None More Black is a New Jersey-based punk rock outfit on Fat Wreck Chords, formed by lead singer/guitarist Jason Shevchuk after the demise of his previous band, Philadelphia's Kid Dynamite.   Jason left Kid Dynamite so that he could finish film school, and "to sort some things out." While at school, Jason had written some songs and would play them with his roommate Dan Gross and a Drum Machine. By 2000, they had a second guitarist and a real drummer. That lineup soon fell apart, but by 2001 Jason and Dan had recruited Jason's brother Jeff, along with a new drummer. After recording a 7" for Sub Division Records, that lineup fell apart, this time leaving only Jeff and Jason. In 2002 (after a few more lineup changes) a solid lineup was established, featuring Paul from Kill Your Idols on bass.  A demo was recorded, circulated, and the band went on to release their first full length on Fat Wreck Chords.

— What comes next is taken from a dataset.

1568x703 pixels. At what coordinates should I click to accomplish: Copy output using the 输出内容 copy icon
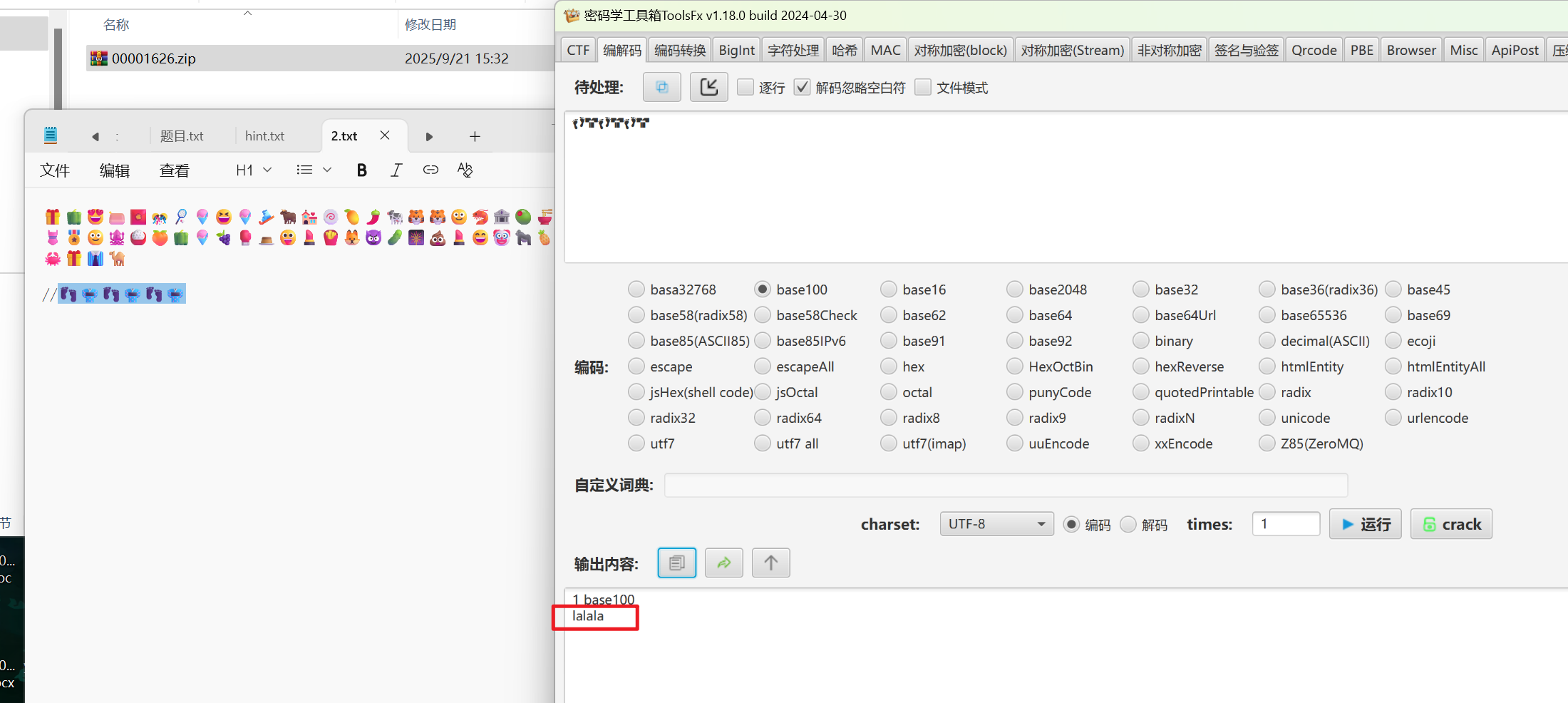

Their name originates from a line in mockumentary movie This Is Spin̈al Tap. Several of the band's song titles are references to jokes from the television show Seinfeld.

In January 2007 the band announced that they were going on a "hiatus" and that they would play shows every now and again. On May 19, 2008, the band announced on their MySpace page that they will be playing a free "reunion" show at the Deep Sleep photo gallery in Philadelphia, Pennsylvania, on July 4, 2008. Jason Shevchuk was working on a project called LaGrecia, which has since split. Colin McGinniss and Paul Delaney's outfit Ram & Ox has also called it quits. Jared Shavelson now plays drums in the hardcore band Paint It Black. Paul Delaney also currently fronts black metal/thrash act Black Anvil.

On July 7, 2008 the band announced on their Myspace blog that they have decided to re-form and will be recording a new album.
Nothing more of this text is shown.